Posted at 7:06 AM, May 09, 2024
and last updated 2024-05-09 08:06:00-04

OMAHA, Neb. (KMTV) — In this week's edition of Zach at the Zoo, we are better introduced to the Omaha Henry Doorly Zoo & Aquarium's White-Naped Cranes — Frazier and Moyling. The two had never produced eggs until now.

  • White-naped cranes grow up to around four feet tall
  • Fraizer and Moyling have been at the zoo since the Asian Highlands opened
  • The two love birds were deemed a reccommended breeding pair, but haven't reproduced until two eggs were laid a few weeks ago.


They have been residents at Omaha's Henry Doorly Zoo & Aquarium since 2017.

“Frazier and Moyling — they are white-naped cranes,” Lead Keeper of Birds Tim Shaw said.

These birds are tall and tough.

“They can take extremely cold temperatures. The only time we actually pull them in is if it gets really cold and we have deep snow in their pen,” Shaw said. “Then you have to worry about frostbite on the feet.”

And typically like to hangout on the ground – where they do most of their feeding.

“Mainly insects. These guys love to dig down into the ground, so anything they can find,” Shaw said. “If it’s muddy out here, they’ll be out hammering away in the ground.”

The flock here in Omaha – potentially growing.

“Currently they have two eggs so we’re hoping to have success in breeding them,” Shaw told us.

Both assuming their roles as responsible parents.

“He is kind of aggressive. Right now, he is very protective of the nest,” Shaw said.

“She has been an excellent mom. The mom will stand up over the eggs and rotate them with her beak. It’s important that gets done, because otherwise the egg yolk can stick on the shell. So, they have to constantly move them and rotate them.”
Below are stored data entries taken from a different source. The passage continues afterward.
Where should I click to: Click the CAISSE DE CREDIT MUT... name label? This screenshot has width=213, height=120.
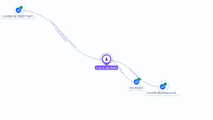(19, 16)
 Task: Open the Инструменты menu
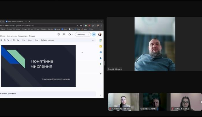tap(12, 36)
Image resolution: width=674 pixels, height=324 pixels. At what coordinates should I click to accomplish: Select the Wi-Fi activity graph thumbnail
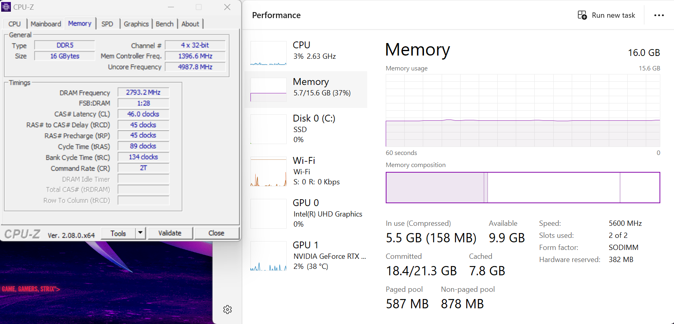point(268,171)
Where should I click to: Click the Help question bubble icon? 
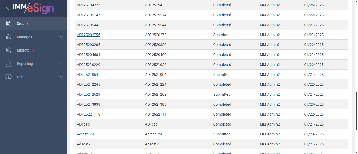(x=8, y=77)
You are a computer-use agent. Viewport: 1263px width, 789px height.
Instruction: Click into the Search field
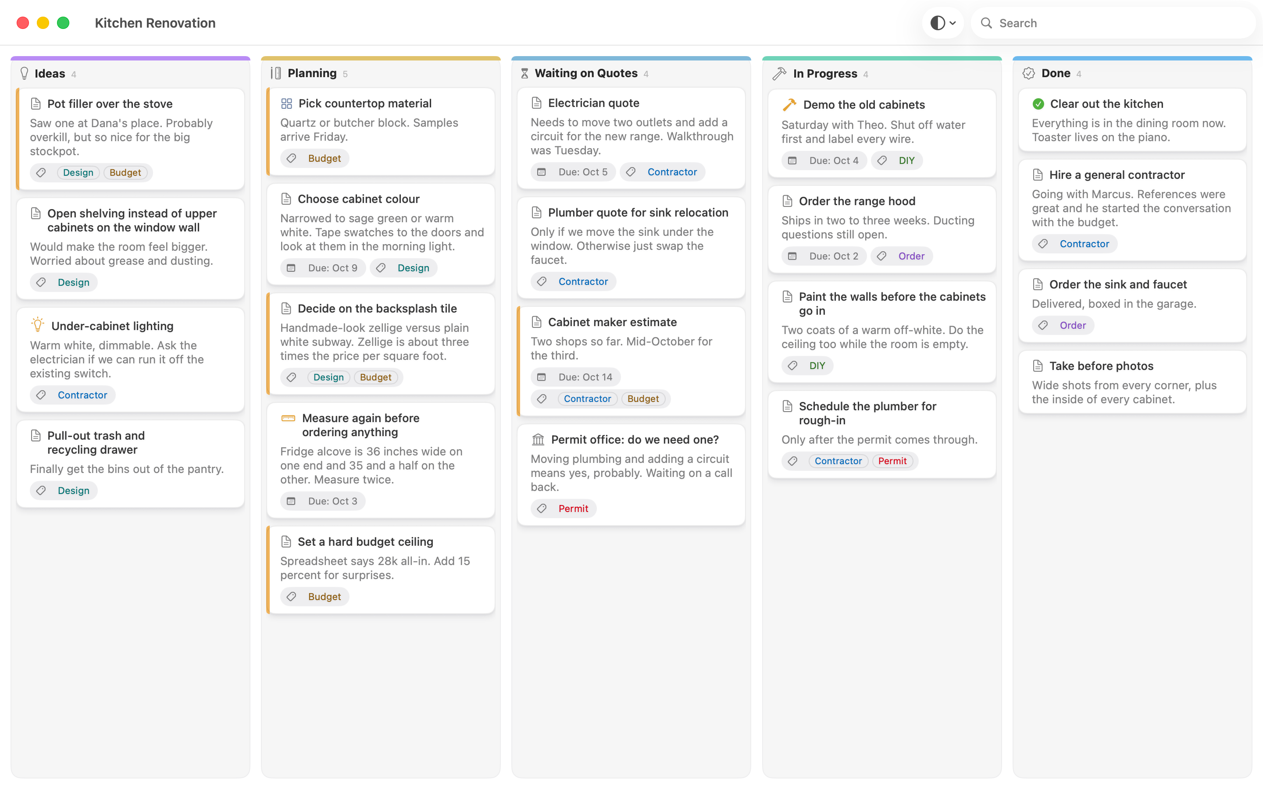coord(1113,23)
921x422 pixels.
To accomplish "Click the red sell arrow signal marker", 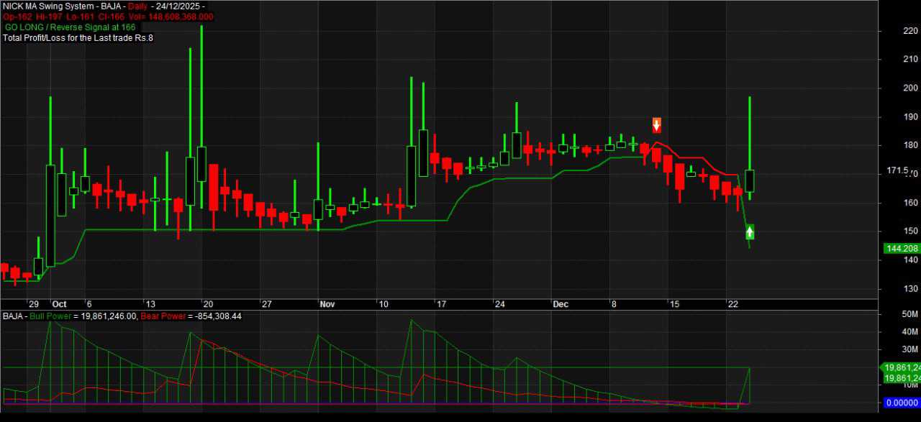I will [656, 125].
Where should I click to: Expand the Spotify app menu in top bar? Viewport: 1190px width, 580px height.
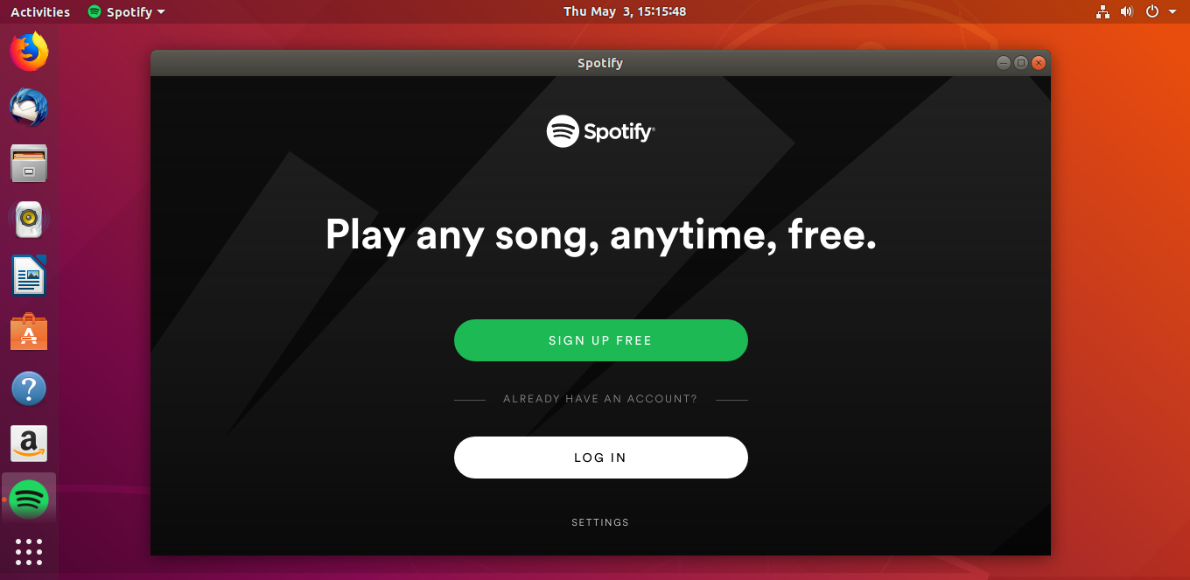127,11
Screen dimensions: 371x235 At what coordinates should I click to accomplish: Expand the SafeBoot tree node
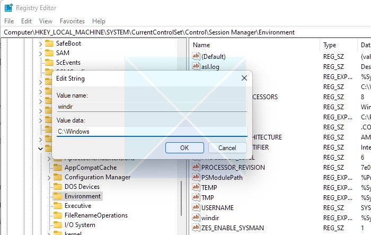point(40,43)
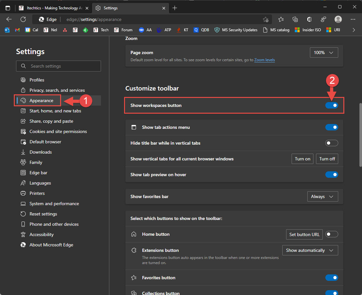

The love birds even celebrating their parenting skills together

“Usually once we go in and feed, a lot of times, they will display together and vocalize together, because they successfully defended their territory,” Shaw said.

Now we wait.

“These guys have been together for several years. They haven’t produced eggs so this is the first big step,” Shaw said. “Now, whether they are valuable eggs or not is the next question. But we will know that in about roughly — it takes about 30 days for the egg incubation.”

“And then we will find out. We would love to have chicks. If not, we will try again next year.”

You can see Frazier and Moyling, and soon, potentially a couple little ones, at the Asian Highlands.